Illegal crypto mining attacks surge in Singapore, experts blame COVID-19

Singapore is considered as an IT hub; however, hackers are taking advantage of the country’s tech infrastructure to hijack several computers for illegal crypto mining. According to Kaspersky, a cybersecurity company based in Russia, the attacks had increased in the early months of this year.

Singapore records illegal crypto mining attacks

From January to March, Kaspersky said it was able to block at least 11,700 cryptojacking attacks launched on computer systems in Singapore for illegal crypto mining. The total number of blocked attacks represents a threefold increment when compared to the cryptojacking attacks it blocked last year.

Mr. Yeo Siang Tiong, an official at Kaspersky, said on Wednesday that Singapore has an increase in illegal crypto mining attacks. This is due to the internet speed, and advanced technological infrastructure in the country, which supply hijackers a rich bandwidth to carry out their activities.

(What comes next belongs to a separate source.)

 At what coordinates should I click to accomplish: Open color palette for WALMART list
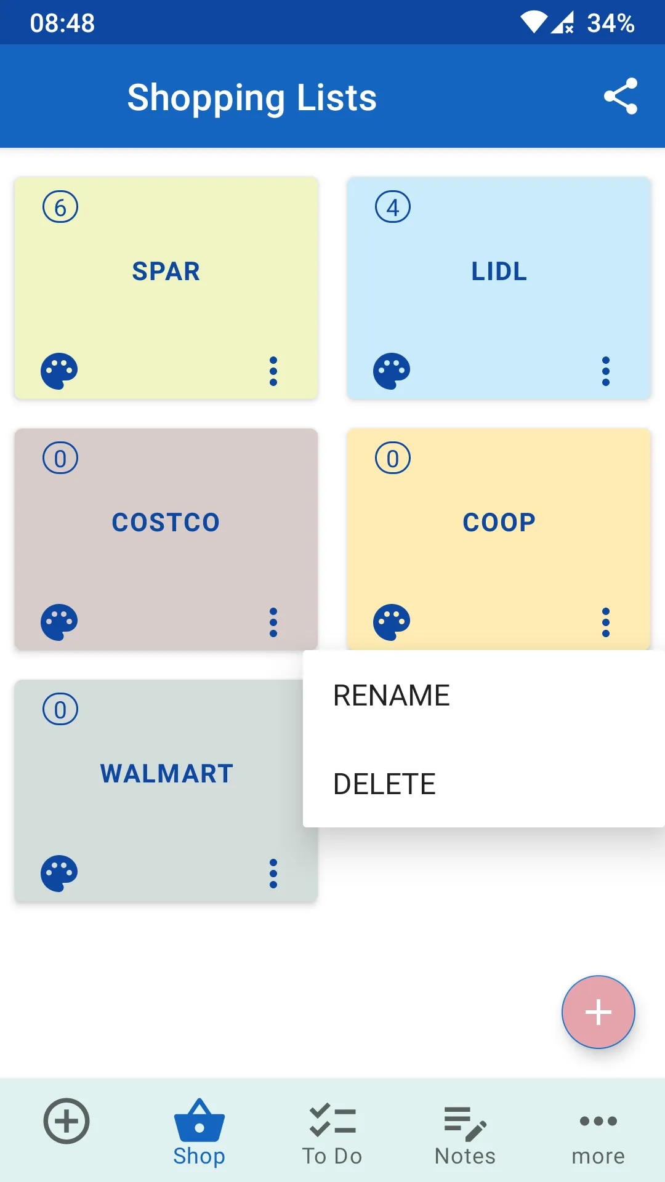point(59,874)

The hijackers utilize several strategies to launch their program on the victims’ computer system, which is solely for illegal crypto mining. Per the Kaspersky’s official, the attackers make profits through the unauthorized mining activity but would bypass paying electricity fees. 

As per Yeo, the attackers mostly deploy social engineering tactics, such as fake page addresses, and emails to install their crypto hacking tools on the computers of unsuspecting victims. 

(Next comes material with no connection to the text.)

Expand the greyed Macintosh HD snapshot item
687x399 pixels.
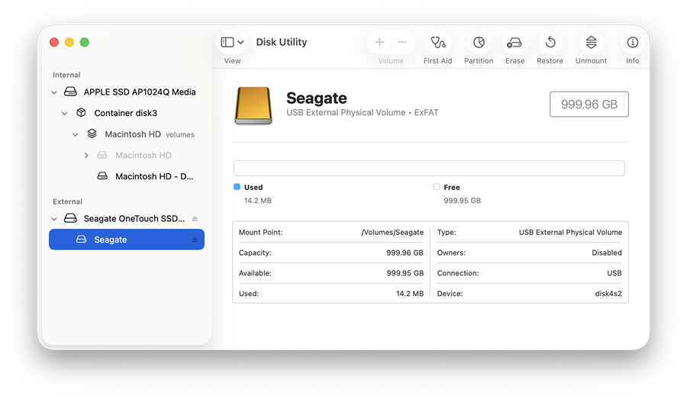coord(86,156)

Notably, mining digital currencies, like Bitcoin, is a very complex activity that requires high computational power, which incurs high electricity bills. Hence, the cyber attackers would launch their miner programs on people’s devices, to avoid paying the expensive mining cost, while still saving their resources.

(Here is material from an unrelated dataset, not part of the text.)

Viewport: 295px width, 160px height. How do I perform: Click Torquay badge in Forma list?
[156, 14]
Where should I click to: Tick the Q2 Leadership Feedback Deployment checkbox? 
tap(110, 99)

How Coronavirus pandemic influenced cybercrime

Additionally, the rising reports on cryptojacking in the country is related to the fact that most people now work from home, said Mr. K.K. Lim, a cybersecurity expert. 

Most people have been forced to work with their personal computers at home amid the Coronavirus. This raises their chances of being vulnerable to such attacks, as these computers are usually not updated for security.

The experts conclusively warned the residents to maintain good cyber hygiene, and always look out for common signs that show their computer might be used for illegal crypto mining.